YANG PERLU DIKERJAKAN
Ketik ulang persis bagian kutipan sumber, mulai dari "Sebelumnya Luhut, memberi" dan berakhir pada "1 April 2022.".

Republik Tidak Akan Gaduh Kalau Presiden Paham Keadaan
Jakarta, FNN – Kegaduhan tak hanya terjadi di masyarakat akibat melambungnya semua harga kebutuhan pokok yang tidak terkira. Menko Marives Luhut Binsar Pandjaitan dan Komisaris Pertamina, Basuki Tjahaja Purnama (Ahok) juga terlibat kegaduhan berkaitan dengan kenaikan pertalite harga LPG 3 kg.
Sebelumnya Luhut, memberi sinyal akan adanya kenaikan bahan bakar minyak (BBM) jenis pertalite menyusul kenaikan harga pertamax. Bukan saja pertalite, kenaikan pada gas LPG 3 kilogram juga akan menyusul.
“Over all, yang akan terjadi itu Pertamax, Pertalite, Premium belum, gas yang 3 kilo itu (ada kenaikan) bertahap,” ujar Luhut di Bekasi, Jumat 1 April 2022.
Sementara Ahok membantah Luhut Binsar Pandjaitan. Ahok menegaskan hingga saat ini belum ada rencana untuk menaikkan bahan bakar minyak jenis pertalite dan LPG 3 kilogram. “Belum ada (wacana menaikan pertalite dan LPG 3 Kg),” tegasnya, Minggu, 4 April 2022.
Menanggapi bantah-membantah dua tokoh pujaan Jokowi, pengamat politik Rocky Gerung menyebut bahwa hal itu terjadi karena Presiden tidak memahami keadaan.
“Memang itu bahayanya kalau presiden enggak ngerti keadaan. Jadi ini terjadi karena presiden nggak ngerti keadaan. Dia mau pilih siapa, mau pro Ahok yang sahabat dekatnya yang tahu rahasia Ahok dan Ahok tahu rahasia Jokowi. Demikian juga Luhut yang tahu rahasia Jokowi, dan Jokowi juga tahu rahasia Luhut,” kata Rocky kepada wartawan FNN Hersubeno Arief dalam kanal YouTube Rocky Gerung Official, Selasa, 05 April 2022.

KUMPULAN DATA

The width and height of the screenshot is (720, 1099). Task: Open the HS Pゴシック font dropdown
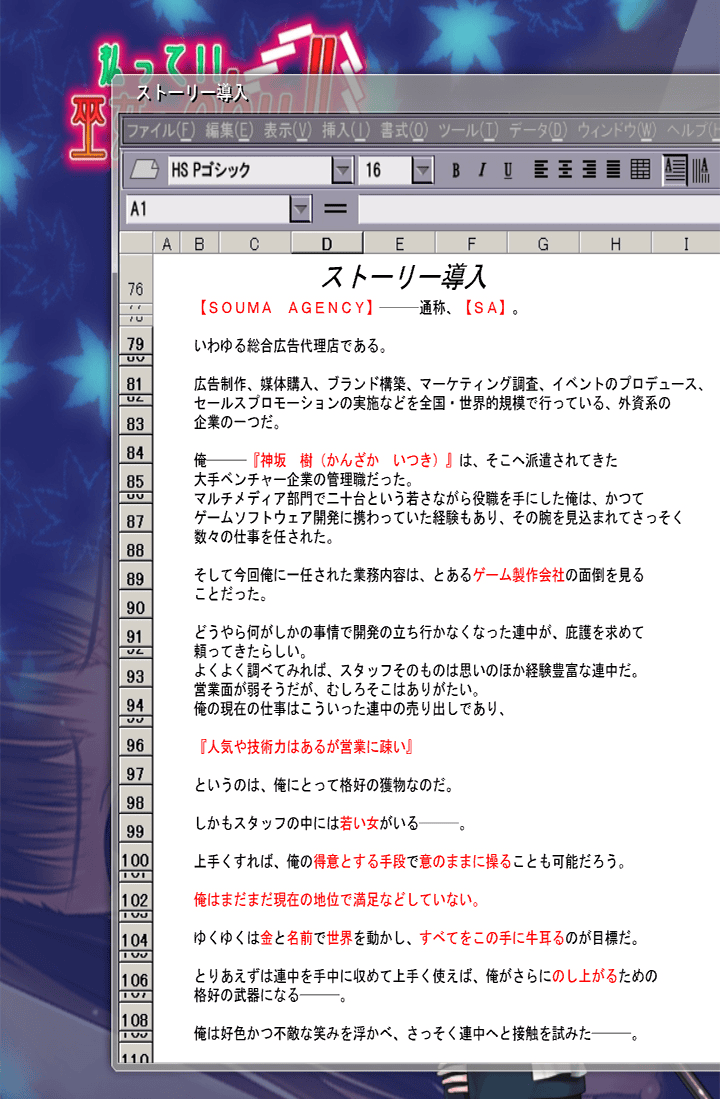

...

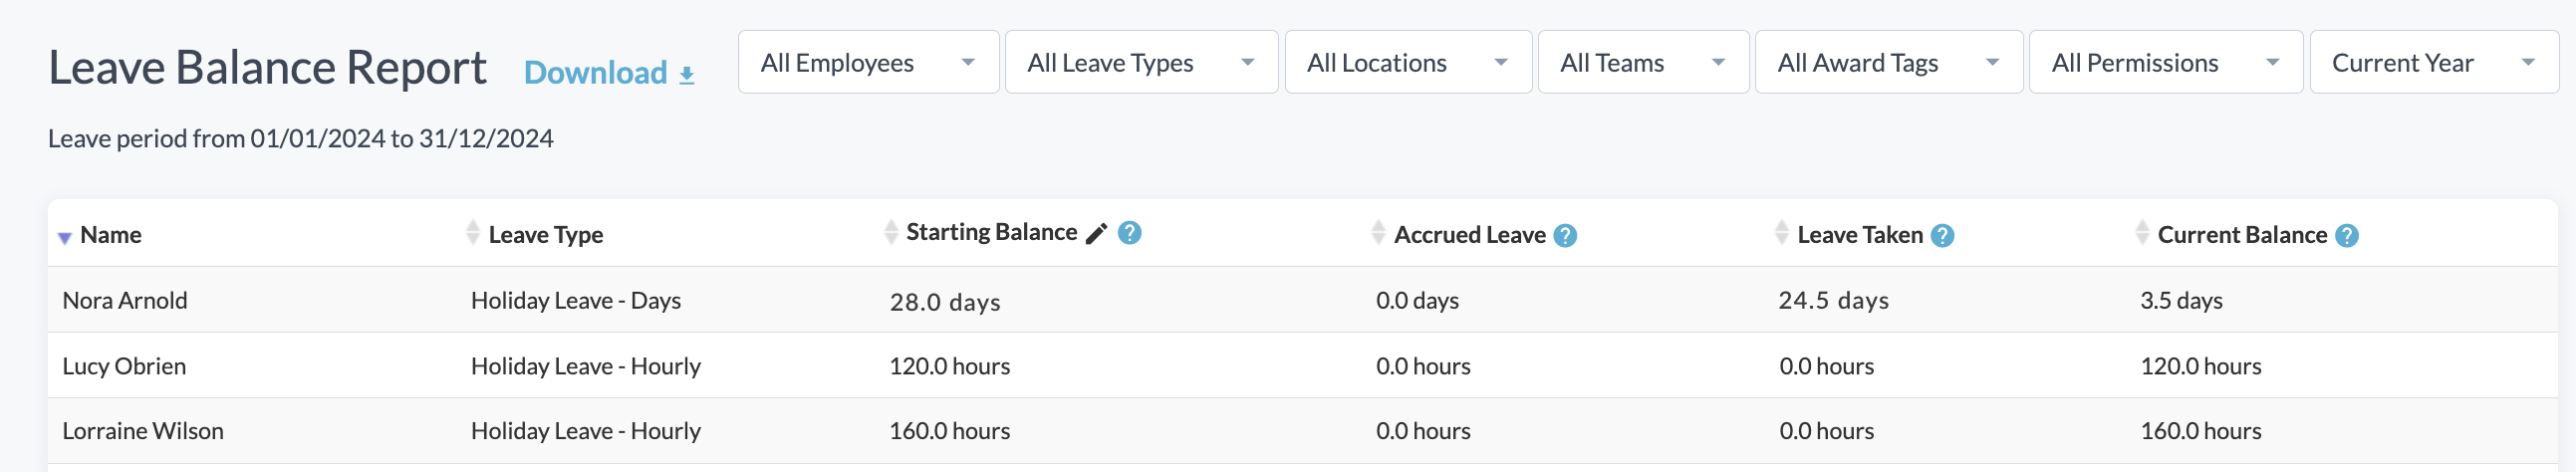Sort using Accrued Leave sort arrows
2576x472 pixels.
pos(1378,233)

JAWABAN DI BAWAH
Sebelumnya Luhut, memberi sinyal akan adanya kenaikan bahan bakar minyak (BBM) jenis pertalite menyusul kenaikan harga pertamax. Bukan saja pertalite, kenaikan pada gas LPG 3 kilogram juga akan menyusul.
“Over all, yang akan terjadi itu Pertamax, Pertalite, Premium belum, gas yang 3 kilo itu (ada kenaikan) bertahap,” ujar Luhut di Bekasi, Jumat 1 April 2022.